The 2016 Big South men's basketball tournament was held from March 3–6, 2016, at the Pope Convocation Center in Buies Creek, North Carolina on the campus of Campbell University. UNC Asheville won the tournament and received the Big South's automatic bid to the 2016 NCAA tournament.

== Site ==
Coastal Carolina was originally scheduled to host the basketball tournament for a fourth consecutive year, but, on August 30, 2015, the school announced that they would be joining the Sun Belt Conference effective July 1, 2016. Big South bylaws state that member schools leaving the conference with less than two years notice are not eligible to host championships.

==Seeds==
All 11 conference teams were eligible for the tournament.
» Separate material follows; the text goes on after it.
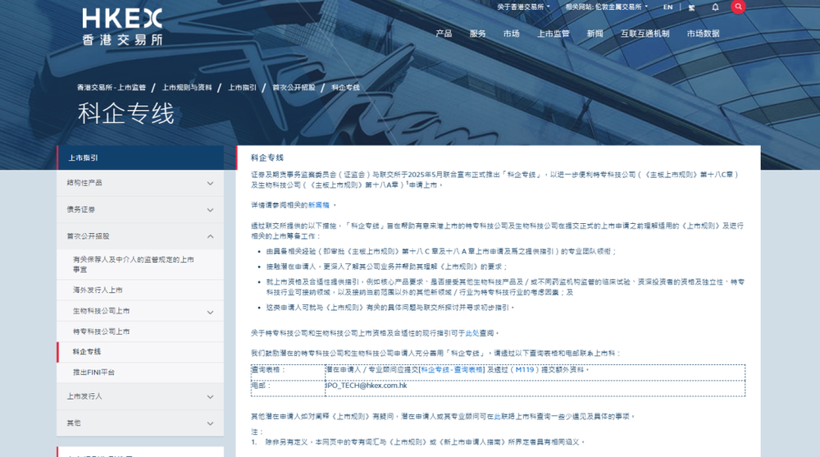Click the HKEX 香港交易所 logo
The image size is (820, 457).
122,25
The top five teams received a first round bye. Teams were seeded by record within the conference, with a tiebreaker system to seed teams with identical conference records.
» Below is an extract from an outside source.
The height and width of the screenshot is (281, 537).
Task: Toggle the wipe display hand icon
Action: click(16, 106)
| Seed | School | Conference | Overall | Tiebreaker |
| 1 | High Point | 13–5 | 20–9 | 1–1 vs. Winthrop, 1–1 vs. Coastal Carolina, 1–0 vs. UNC Asheville |
| 2 | Winthrop | 13–5 | 21–8 | 1–1 vs. High Point, 1–1 vs. Coastal Carolina, 1–1 vs. UNC Asheville |
| 3 | Coastal Carolina | 12–6 | 18–10 | 2–0 vs. UNC Asheville |
| 4 | UNC Asheville | 12–6 | 19–11 | 0–2 vs. Coastal Carolina |
| 5 | Liberty | 10–8 | 13–18 | 2–0 vs. Gardner–Webb |
| 6 | Gardner–Webb | 10–8 | 15–15 | 0–2 vs. Liberty |
| 7 | Radford | 9–9 | 16–14 |  |
| 8 | Longwood | 5–13 | 9–22 | 1–0 vs. Charleston Southern, 0–2 vs. Presbyterian, 2–0 vs. Campbell |
| 9 | Charleston Southern | 5–13 | 9–20 | 0–1 vs. Longwood, 1–1 vs. Campbell, 2–0 vs. Presbyterian |
| 10 | Presbyterian | 5–13 | 10–19 | 1–1 vs. Campbell, 2–0 vs. Longwood, 0–2 vs. Charleston Southern |
| 11 | Campbell | 5–13 | 12–17 | 1–1 vs. Presbyterian, 1–1 vs. Charleston Southern, 0–2 vs. Longwood |
‡ – Big South regular season champions. † – Received a bye in the conference tournament. Overall records are as of the end of the regular season.

==Schedule==

Session: Game; Time*; Matchup^{#}; Television; Score
First round - Thursday, March 3
1: 1; 2:00 pm; #8 Longwood vs. #9 Charleston Southern; BSN; 75–69
2: 4:30 pm; #7 Radford vs. #10 Presbyterian; BSN; 64–65
3: 7:00 pm; #6 Gardner–Webb vs. #11 Campbell; BSN; 79–69
Quarterfinals - Friday, March 4
2: 4; 12:00 pm; #1 High Point vs. #8 Longwood; ESPN3; 89–78
5: 2:00 pm; #4 UNC Asheville vs. #5 Liberty; ESPN3; 80–49
3: 6; 6:00 pm; #2 Winthrop vs. #10 Presbyterian; ESPN3; 67–53
7: 8:00 pm; #3 Coastal Carolina vs. #6 Gardner–Webb; ESPN3; 65–69
Semifinals - Saturday, March 5
4: 8; 1:00 pm; #1 High Point vs. #4 UNC Asheville; ESPN3; 69–80
9: 3:00 pm; #2 Winthrop vs. #6 Gardner–Webb; ESPN3; 89–62
Championship - Sunday, March 6
5: 10; 2:30 pm; #2 Winthrop vs. #4 UNC Asheville; ESPN2; 68–77
*Game times in ET. #-Rankings denote tournament seeding.